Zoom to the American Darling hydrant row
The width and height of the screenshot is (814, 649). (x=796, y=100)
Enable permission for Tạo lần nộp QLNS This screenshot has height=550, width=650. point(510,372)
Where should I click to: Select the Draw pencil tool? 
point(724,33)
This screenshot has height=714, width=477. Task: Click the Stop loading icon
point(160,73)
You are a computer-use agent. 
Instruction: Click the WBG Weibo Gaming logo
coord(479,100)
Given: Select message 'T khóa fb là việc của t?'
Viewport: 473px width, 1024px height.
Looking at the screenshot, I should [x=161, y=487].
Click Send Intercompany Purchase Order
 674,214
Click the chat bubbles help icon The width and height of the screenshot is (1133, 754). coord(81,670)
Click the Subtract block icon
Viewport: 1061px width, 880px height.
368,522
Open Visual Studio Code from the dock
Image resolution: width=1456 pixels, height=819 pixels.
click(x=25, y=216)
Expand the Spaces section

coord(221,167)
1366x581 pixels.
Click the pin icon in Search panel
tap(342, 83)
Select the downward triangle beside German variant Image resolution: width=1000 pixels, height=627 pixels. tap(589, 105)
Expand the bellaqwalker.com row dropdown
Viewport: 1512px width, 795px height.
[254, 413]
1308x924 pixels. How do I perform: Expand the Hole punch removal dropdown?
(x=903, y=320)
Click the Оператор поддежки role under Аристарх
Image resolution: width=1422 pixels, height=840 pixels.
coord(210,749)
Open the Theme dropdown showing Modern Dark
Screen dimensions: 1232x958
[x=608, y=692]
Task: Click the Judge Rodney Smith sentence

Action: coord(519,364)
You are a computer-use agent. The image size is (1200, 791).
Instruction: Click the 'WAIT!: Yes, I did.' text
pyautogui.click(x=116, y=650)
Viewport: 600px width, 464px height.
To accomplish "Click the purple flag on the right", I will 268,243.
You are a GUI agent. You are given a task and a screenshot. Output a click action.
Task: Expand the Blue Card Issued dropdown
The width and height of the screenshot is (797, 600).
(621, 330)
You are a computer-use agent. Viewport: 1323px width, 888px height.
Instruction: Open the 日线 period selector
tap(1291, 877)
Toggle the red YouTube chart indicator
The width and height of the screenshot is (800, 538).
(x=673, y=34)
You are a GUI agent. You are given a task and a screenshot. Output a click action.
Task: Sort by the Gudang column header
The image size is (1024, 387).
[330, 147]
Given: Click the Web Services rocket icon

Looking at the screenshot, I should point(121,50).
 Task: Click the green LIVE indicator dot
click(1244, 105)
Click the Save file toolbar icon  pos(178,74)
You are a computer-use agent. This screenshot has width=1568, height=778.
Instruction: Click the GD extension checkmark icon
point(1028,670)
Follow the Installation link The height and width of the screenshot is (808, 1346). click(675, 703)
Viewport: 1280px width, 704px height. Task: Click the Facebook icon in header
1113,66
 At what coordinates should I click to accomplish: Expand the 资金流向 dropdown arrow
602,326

══════════════════════════════

### WHAT THE TASK ASKS
Copy out all of the material above word for word, keeping every line unchanged.

### EXERCISE OUTPUT
Zoom to the American Darling hydrant row
The width and height of the screenshot is (814, 649). (x=796, y=100)
Enable permission for Tạo lần nộp QLNS This screenshot has height=550, width=650. point(510,372)
Where should I click to: Select the Draw pencil tool? 
point(724,33)
This screenshot has height=714, width=477. Task: Click the Stop loading icon
point(160,73)
You are a computer-use agent. 
Instruction: Click the WBG Weibo Gaming logo
coord(479,100)
Given: Select message 'T khóa fb là việc của t?'
Viewport: 473px width, 1024px height.
Looking at the screenshot, I should [x=161, y=487].
Click Send Intercompany Purchase Order
 674,214
Click the chat bubbles help icon The width and height of the screenshot is (1133, 754). coord(81,670)
Click the Subtract block icon
Viewport: 1061px width, 880px height.
368,522
Open Visual Studio Code from the dock
Image resolution: width=1456 pixels, height=819 pixels.
click(x=25, y=216)
Expand the Spaces section

coord(221,167)
1366x581 pixels.
Click the pin icon in Search panel
tap(342, 83)
Select the downward triangle beside German variant Image resolution: width=1000 pixels, height=627 pixels. tap(589, 105)
Expand the bellaqwalker.com row dropdown
Viewport: 1512px width, 795px height.
[254, 413]
1308x924 pixels. How do I perform: Expand the Hole punch removal dropdown?
(x=903, y=320)
Click the Оператор поддежки role under Аристарх
Image resolution: width=1422 pixels, height=840 pixels.
coord(210,749)
Open the Theme dropdown showing Modern Dark
Screen dimensions: 1232x958
[x=608, y=692]
Task: Click the Judge Rodney Smith sentence

Action: coord(519,364)
You are a computer-use agent. The image size is (1200, 791).
Instruction: Click the 'WAIT!: Yes, I did.' text
pyautogui.click(x=116, y=650)
Viewport: 600px width, 464px height.
To accomplish "Click the purple flag on the right", I will 268,243.
You are a GUI agent. You are given a task and a screenshot. Output a click action.
Task: Expand the Blue Card Issued dropdown
The width and height of the screenshot is (797, 600).
(621, 330)
You are a computer-use agent. Viewport: 1323px width, 888px height.
Instruction: Open the 日线 period selector
tap(1291, 877)
Toggle the red YouTube chart indicator
The width and height of the screenshot is (800, 538).
(x=673, y=34)
You are a GUI agent. You are given a task and a screenshot. Output a click action.
Task: Sort by the Gudang column header
The image size is (1024, 387).
[330, 147]
Given: Click the Web Services rocket icon

Looking at the screenshot, I should point(121,50).
 Task: Click the green LIVE indicator dot
click(1244, 105)
Click the Save file toolbar icon  pos(178,74)
You are a computer-use agent. This screenshot has width=1568, height=778.
Instruction: Click the GD extension checkmark icon
point(1028,670)
Follow the Installation link The height and width of the screenshot is (808, 1346). click(675, 703)
Viewport: 1280px width, 704px height. Task: Click the Facebook icon in header
1113,66
 At what coordinates should I click to accomplish: Expand the 资金流向 dropdown arrow
602,326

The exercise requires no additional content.